-- begin --
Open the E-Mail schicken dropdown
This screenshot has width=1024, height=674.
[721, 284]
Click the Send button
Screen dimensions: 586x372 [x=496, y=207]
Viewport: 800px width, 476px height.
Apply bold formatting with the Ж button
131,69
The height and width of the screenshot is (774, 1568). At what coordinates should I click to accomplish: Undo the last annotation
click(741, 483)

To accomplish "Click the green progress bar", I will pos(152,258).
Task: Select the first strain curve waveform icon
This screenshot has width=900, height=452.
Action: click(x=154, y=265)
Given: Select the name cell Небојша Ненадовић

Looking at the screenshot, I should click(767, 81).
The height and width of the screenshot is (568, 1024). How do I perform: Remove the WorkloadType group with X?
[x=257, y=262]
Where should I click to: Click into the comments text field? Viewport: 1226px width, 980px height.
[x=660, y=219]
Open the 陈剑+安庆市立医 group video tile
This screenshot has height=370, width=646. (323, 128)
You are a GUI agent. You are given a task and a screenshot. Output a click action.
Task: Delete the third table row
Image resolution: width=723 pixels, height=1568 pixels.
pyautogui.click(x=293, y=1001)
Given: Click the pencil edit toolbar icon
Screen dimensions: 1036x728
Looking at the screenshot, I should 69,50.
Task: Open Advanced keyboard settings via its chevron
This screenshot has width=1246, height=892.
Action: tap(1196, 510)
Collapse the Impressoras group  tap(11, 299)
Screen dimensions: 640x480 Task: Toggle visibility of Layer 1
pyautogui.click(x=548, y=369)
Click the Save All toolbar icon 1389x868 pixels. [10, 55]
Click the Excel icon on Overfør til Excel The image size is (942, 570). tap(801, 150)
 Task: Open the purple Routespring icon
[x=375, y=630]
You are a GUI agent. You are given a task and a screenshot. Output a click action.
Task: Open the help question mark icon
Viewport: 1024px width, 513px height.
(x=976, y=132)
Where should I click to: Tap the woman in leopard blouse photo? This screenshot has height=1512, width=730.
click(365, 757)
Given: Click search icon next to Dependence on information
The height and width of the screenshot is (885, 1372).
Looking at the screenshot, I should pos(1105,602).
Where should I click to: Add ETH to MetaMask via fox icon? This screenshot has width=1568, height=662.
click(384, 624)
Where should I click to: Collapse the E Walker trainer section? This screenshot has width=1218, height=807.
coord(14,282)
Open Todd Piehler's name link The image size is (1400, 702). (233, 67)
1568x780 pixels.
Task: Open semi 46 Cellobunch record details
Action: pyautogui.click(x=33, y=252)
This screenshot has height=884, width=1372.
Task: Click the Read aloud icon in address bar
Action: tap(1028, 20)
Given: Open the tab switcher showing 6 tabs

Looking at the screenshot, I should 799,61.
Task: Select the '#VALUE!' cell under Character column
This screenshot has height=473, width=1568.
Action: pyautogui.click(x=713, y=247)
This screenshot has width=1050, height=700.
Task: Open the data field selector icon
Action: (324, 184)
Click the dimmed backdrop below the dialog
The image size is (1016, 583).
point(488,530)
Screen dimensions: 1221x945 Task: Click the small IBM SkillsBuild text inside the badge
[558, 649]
-- end --
• **Objective**
Which lines in the records above contain the string "Collapse", matching uppercase and lowercase? Collect each such line and copy it out in full.

• **Output of the task**
Collapse the Impressoras group  tap(11, 299)
Where should I click to: Collapse the E Walker trainer section? This screenshot has width=1218, height=807.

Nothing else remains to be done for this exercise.